A presença de Stewart Sukuma, enquanto director musical e actor, evidenciou o papel central da música na construção estética e simbólica da obra, sublinhando o contributo da criação artística moçambicana em espaços internacionais de reflexão académica e cultural.
“Ver uma obra com ADN moçambicano ser exibida numa universidade europeia, num espaço de pensamento e produção de conhecimento, é perceber que a nossa narrativa tem lugar no mundo”, afirmou o artista.
Durante a sua estadia na Alemanha, Sukuma orientou uma palestra dedicada à música moçambicana e ao processo criativo da banda sonora, atraindo estudantes e investigadores interessados em compreender a música para além do estético, enquanto linguagem de memória, identidade e pensamento.

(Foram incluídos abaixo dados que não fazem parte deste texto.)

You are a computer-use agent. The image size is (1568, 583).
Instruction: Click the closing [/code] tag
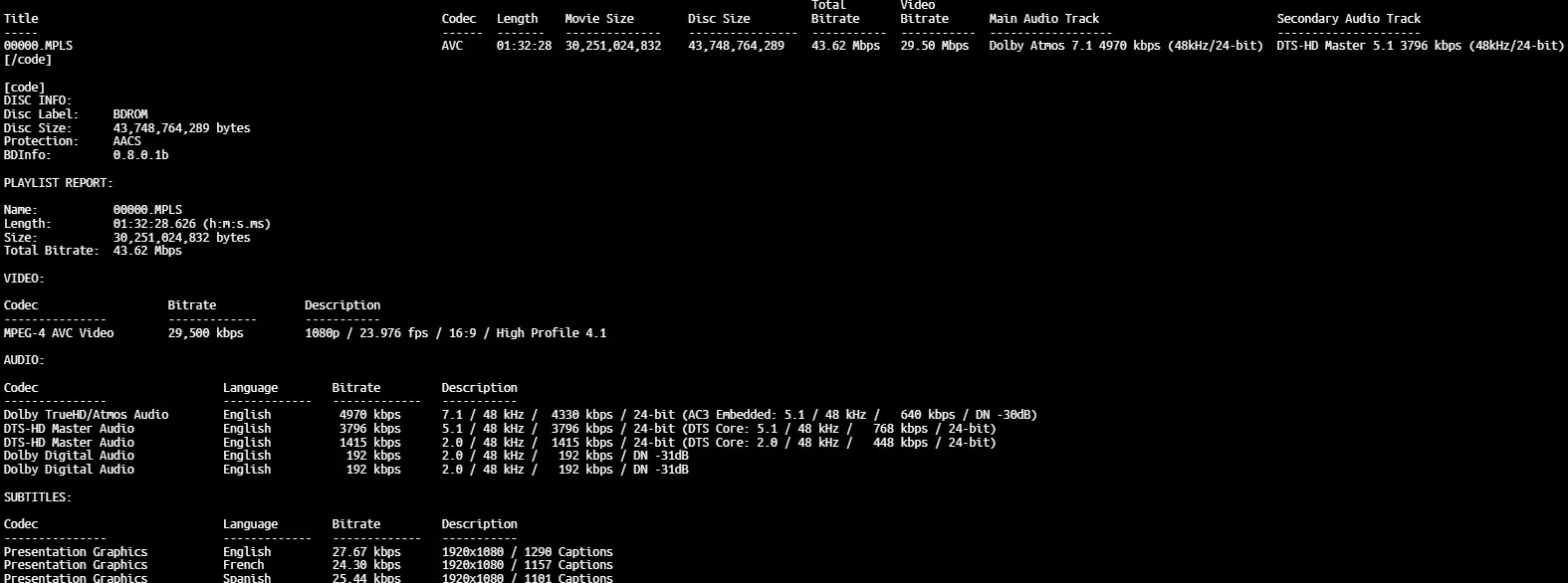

“A banda sonora foi concebida para revelar emoções e silêncios que habitam as imagens, integrando-se na narrativa de forma sensível e profunda”, explicou.
O encontro incluiu ainda um diálogo com a professora Ute Fendler, que destacou a arte africana como arquivo vivo de memória, bem como intervenções do realizador griot Dani Kouyaté e do académico Tendayi Sithole, que reconheceram na música de Sukuma uma expressão artística e filosófica de grande densidade.
De acordo com Sukuma, a exibição de “O Ancoradouro do Tempo” consolidou a presença da música e do cinema moçambicanos no panorama internacional, não apenas como entretenimento, mas como contributo activo para a construção de pensamento.
O Ancoradouro do Tempo, que estará brevemente em exibição no Cine-Teatro Scala, retrata a história de Izidine, um inspector da polícia encarregado de investigar o assassinato de Vasto Excelêncio, director de um asilo de idosos instalado na Fortaleza de São Nicolau. No decurso da investigação, Izidine depara-se com uma situação invulgar: cada um dos utentes do asilo afirma ser o autor do crime.